Aunque en todos lados se hable de las consecuencias que el COVID-19 puede causar en nuestra salud o en la de nuestras familias, es también importante que empecemos a reflexionar sobre el impacto psicológico y emocional que nos genera.

No todos podemos lidiar con una situación de estrés o incertidumbre de la misma manera. Cada cual, por su personalidad y experiencia, le dará un sentido diferente.

Además, todos expresamos las emociones y nos sentimos responsables de nuestra gente de forma distinta. Sin embargo, hay algunas reacciones y actitudes comunes que todos en algún momento podemos vivenciar. Reflexionemos juntos sobre ellas. Entonces, ante esta situación es normal y natural sentirse Abrumado/a Asustado/a Ansioso/a Angustiado/a Preocupado/a Confundido/a Indefenso/a

¿Cómo darse cuenta que estamos experimentando alguna de esas emociones? Necesidad de seguir y de exigir a otros pautas estrictas para transitar la situación. Fuerte deseo de estar con la gente que más queremos. Presencia de emociones como tristeza, irritabilidad o ira. Dificultad para concentrarse o atender a las tareas. Preocupaciones relacionadas con la seguridad de familiares y amigos. Preocupación por las noticias. Irritación inusual, agitación, mayor sensación de alerta. Cambios en los patrones de sueño y/o alimentación.
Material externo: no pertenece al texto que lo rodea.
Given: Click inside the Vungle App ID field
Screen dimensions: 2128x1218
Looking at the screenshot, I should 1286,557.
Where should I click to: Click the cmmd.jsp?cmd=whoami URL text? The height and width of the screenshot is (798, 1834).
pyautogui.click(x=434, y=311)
¿Qué podemos hacer para manejar estas emociones?

Mantené tus rutinas familiares y laborales tanto como sea posible.

Informate solo a través de medios oficiales: Gobierno, OMS, Ministerio de Salud.

Contactá frecuentemente (utilizando los medios digitales) a tus familiares y amigos. Saber que ellos están bien te aliviará.

Si tus sentimientos varían de un momento al otro, es normal que tu ánimo sea cambiante en estas épocas.

Seguí una dieta saludable y mantente físicamente activo.

Reservá un rato del día para vos. Hacé algo que te guste y que te brinde paz y tranquilidad: leer, bailar, escuchar música, jugar con tus hijos, ver una película o una serie (en lo posible cómica, que te haga reír).